§ **Text passage**:
○ ○ ○ ○ ○ ○ ○

In his dreams, Tu Tongjin is back on the battlefield, a terror-stricken young medic wandering the Chinese countryside with Mao Tse-tung and his fledgling Red Army.

He is marching again, always marching. All around him are the bodies, including those of the 40,000 killed in one battle alone. He's starving, eating only grass. He feels the nagging cold and desperation of being hounded by death and pursued by a relentless enemy army.

"What I remember most," the 94-year-old says, "is the chaos."

Tu is a survivor of the Long March, the epic trek by Red Army soldiers who fled southern China in the face of certain defeat at the hands of Chiang Kai-shek and his Kuomintang forces.

Between 1934 and 1936, more than 300,000 men and women, divided into several armies, trudged inland through a brutal terrain of frigid mountain passes, freezing rivers and marshes in search of a sanctuary to continue their nascent Communist revolution. Only one in 10 survived. Now, seven decades later, fewer than 500 are still alive.

For generations, their sacrifices have been considered legend, a Chinese version of America's Valley Forge, where sheer grit and dedication drove a young revolutionary army to overcome unthinkable odds and help give birth to a nation.

An integral chapter of Mao's legacy, the plot line has rarely been questioned by older Chinese. Today, however, younger Chinese increasingly view march veterans as willing puppets of the Communist propaganda machine.

"I know people like my father have been used to further the government agenda," said Tu's 50-year-old son, Mike Tu, who lives in Ohio. "It hurts. I think it diminishes the great sacrifices these people made."

Several controversial new histories have also cast light on the watershed event, many of them critical of Mao. Historians now put the distance of the march at 6,000 miles, not the 8,000 Mao had long boasted. Some question whether it lasted into 1936 as legend goes.

○ ○ ○ ○ ○ ○ ○

§ **Data section**:
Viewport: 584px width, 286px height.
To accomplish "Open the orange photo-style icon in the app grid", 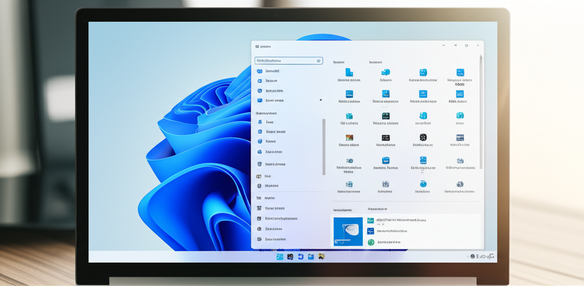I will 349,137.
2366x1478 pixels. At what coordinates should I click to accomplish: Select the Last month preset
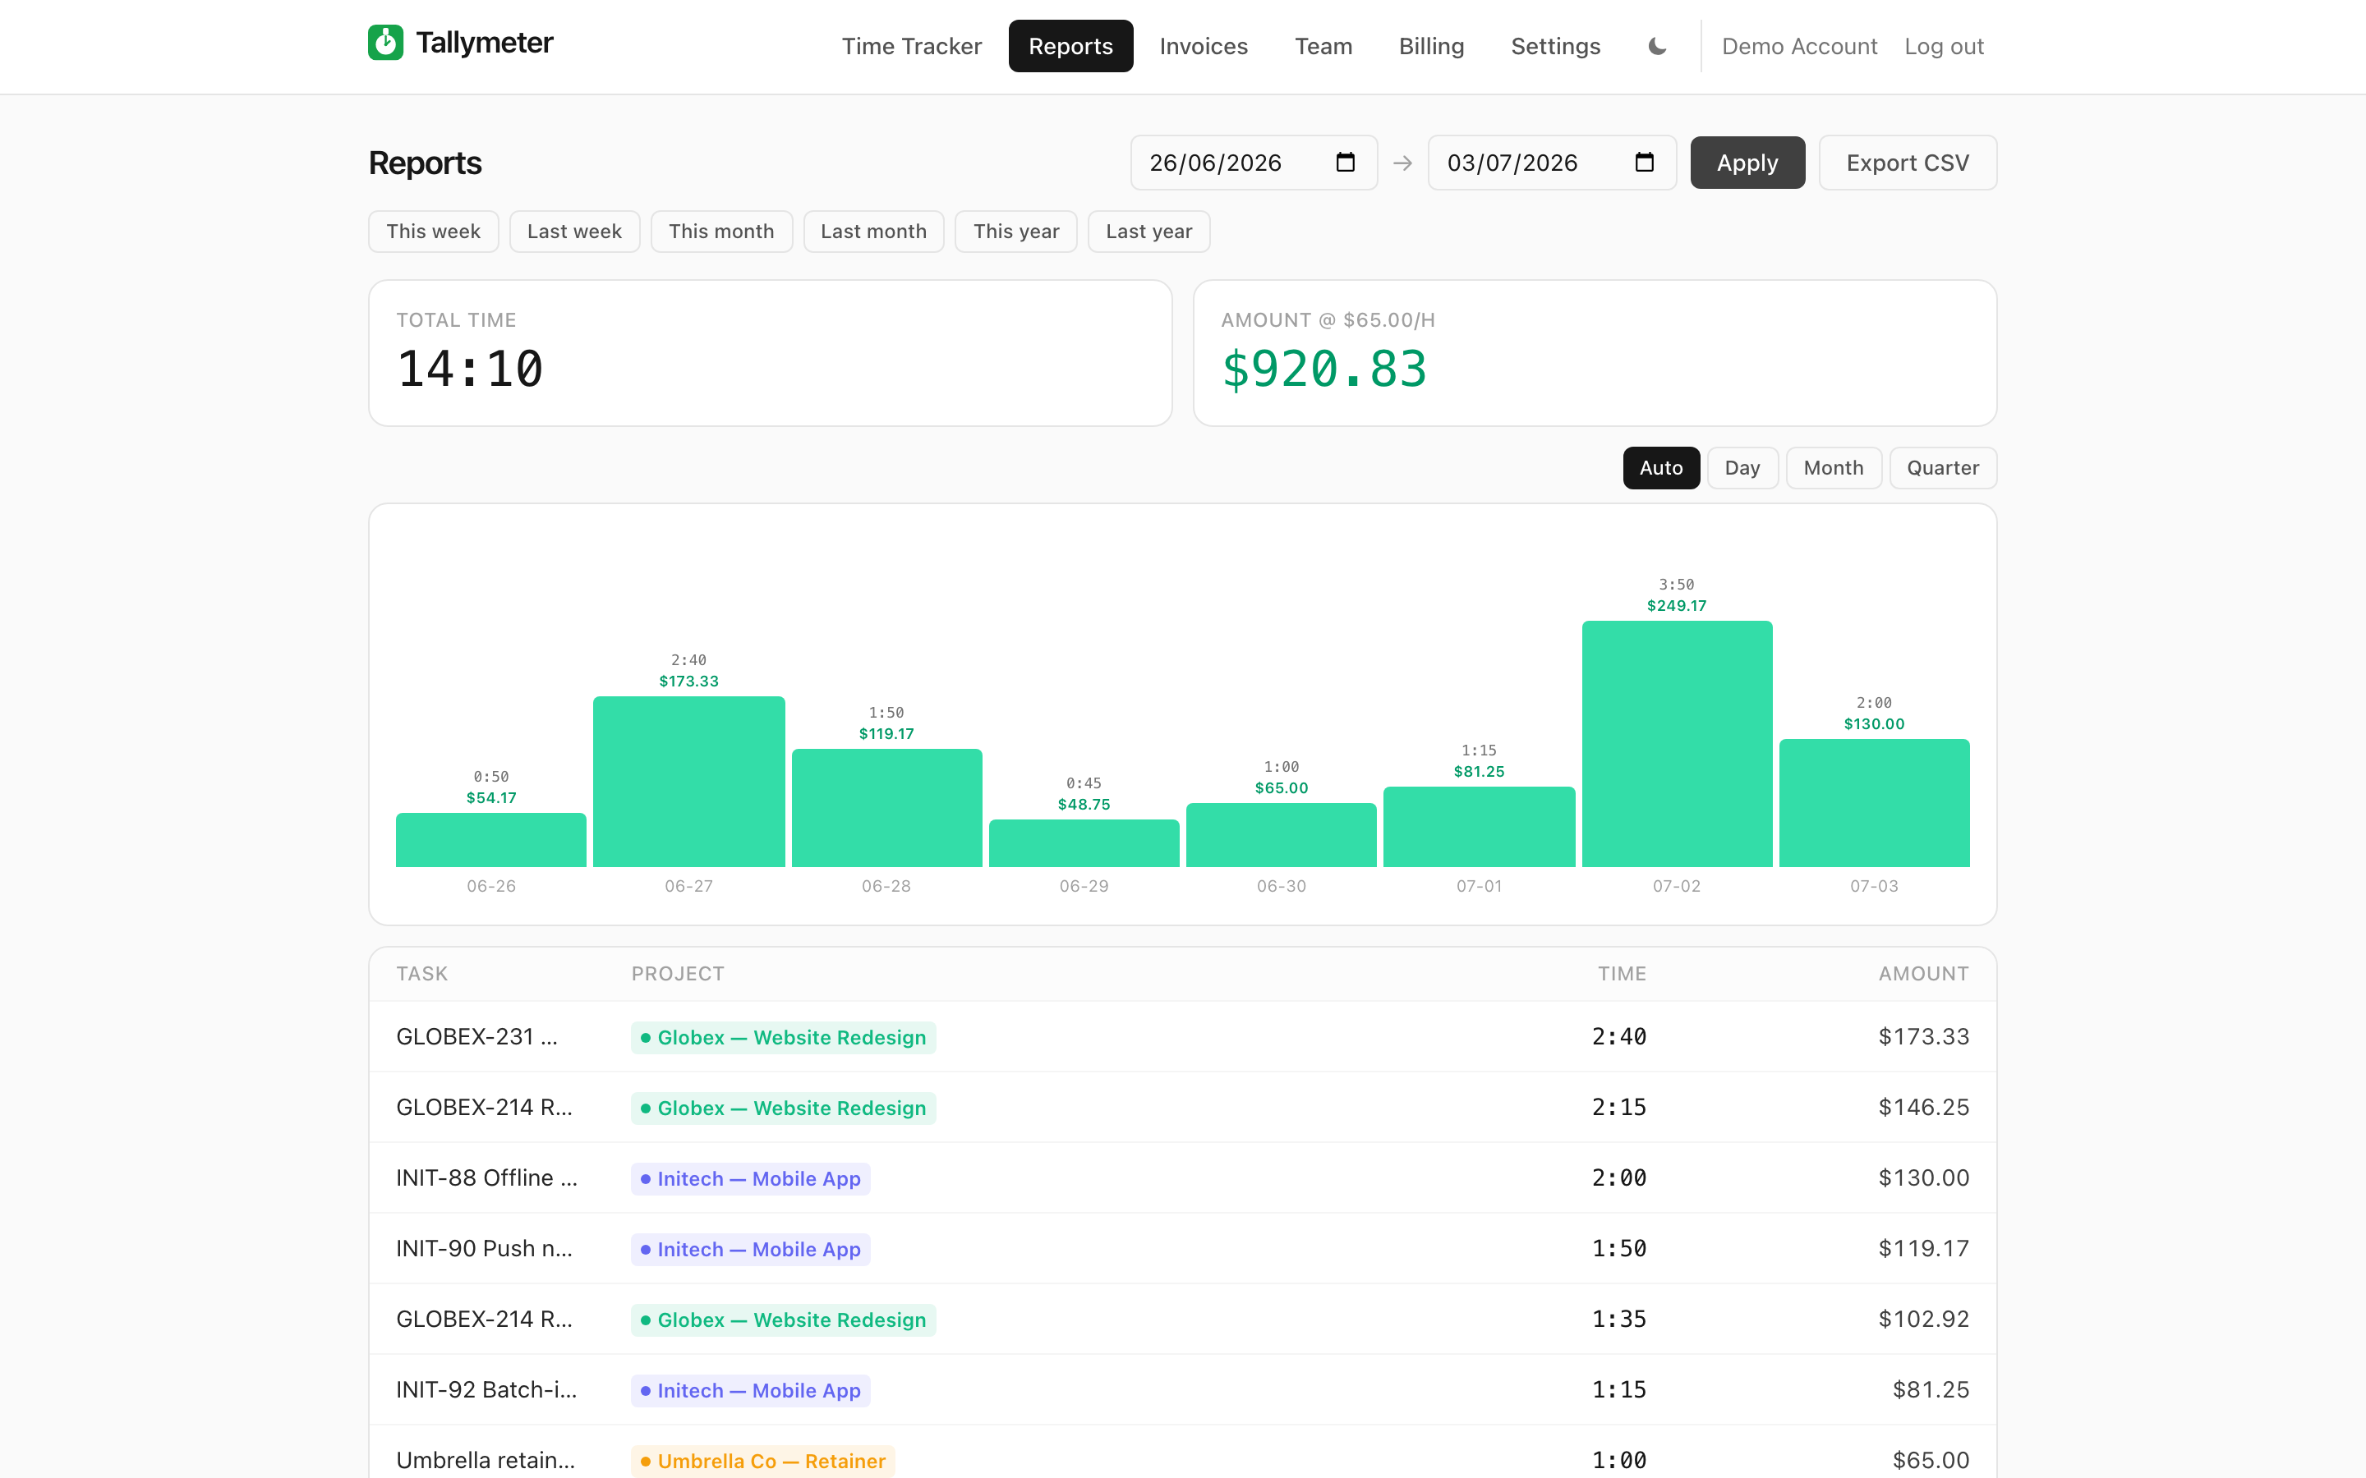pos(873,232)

○ ○ ○ ○ ○ ○ ○

§ **Problem 1**:
Answer these from the passage on the Long March:
(a) How old is Tu Tongjin?
(b) In which state does Mike Tu live?
(c) What distance do historians now give for the march?
§ **Problem 2**: Continue the passage on the Long March from its last sentence.
The material has no connection to the passage on the Long March.

§ **Expected output 1**:
(a) 94
(b) Ohio
(c) 6,000 miles

§ **Expected output 2**:
New research also shows that desertion among Red Army troops was common and that peasants often didn't want to join. The army traded opium for supplies, and women were forced to leave their newborns behind with peasant families because a crying infant could endanger troops.

Intraparty struggles and betrayal brought repeated rounds of purges. And several of Mao's critical blunders led to the bloody sacrifice of soldiers in hopeless battles.

"Still, Mao was a genius. He saw the propaganda value of the Long March -- for the party and his own legacy," said Edmund Jocelyn, coauthor of the 2006 book "The Long March."

"But there's a huge amount of new research, some by the Chinese themselves, that helps separate fact from myth. We're moving away from the old Maoist interpretations. People are pushing for a more objective history."

For many older Chinese, however, the new insights strike at the heart of the national character. They are reluctant to view Mao, revered as the Great Helmsman, as merely human. He Li is one of them. Her mother, now 89, was a Red Army nurse during the march. No new revelation, He says, could ever diminish her mother's sacrifices or the ideals for which she fought.

"Nobody's perfect," He said of Mao. "If you want to see a perfect man, either he hasn't been born yet or he's already dead."

Tu Tongjin will never forget his first glimpse of Mao Tse-tung.

It was 1934, and the future Communist leader had come to Tu's village in rural Fujian province to rally farmers. Most grew rice for wealthy landlords while subsisting on potatoes. Mao wanted them to take up arms to claim the land for themselves.

Mao was good-looking -- tall and rangy. Chain-smoking cigarettes, his gaze direct, he exuded the confidence of a true leader. His logic made sense. Tu wanted a piece of the new revolution and joined the Red Army forces.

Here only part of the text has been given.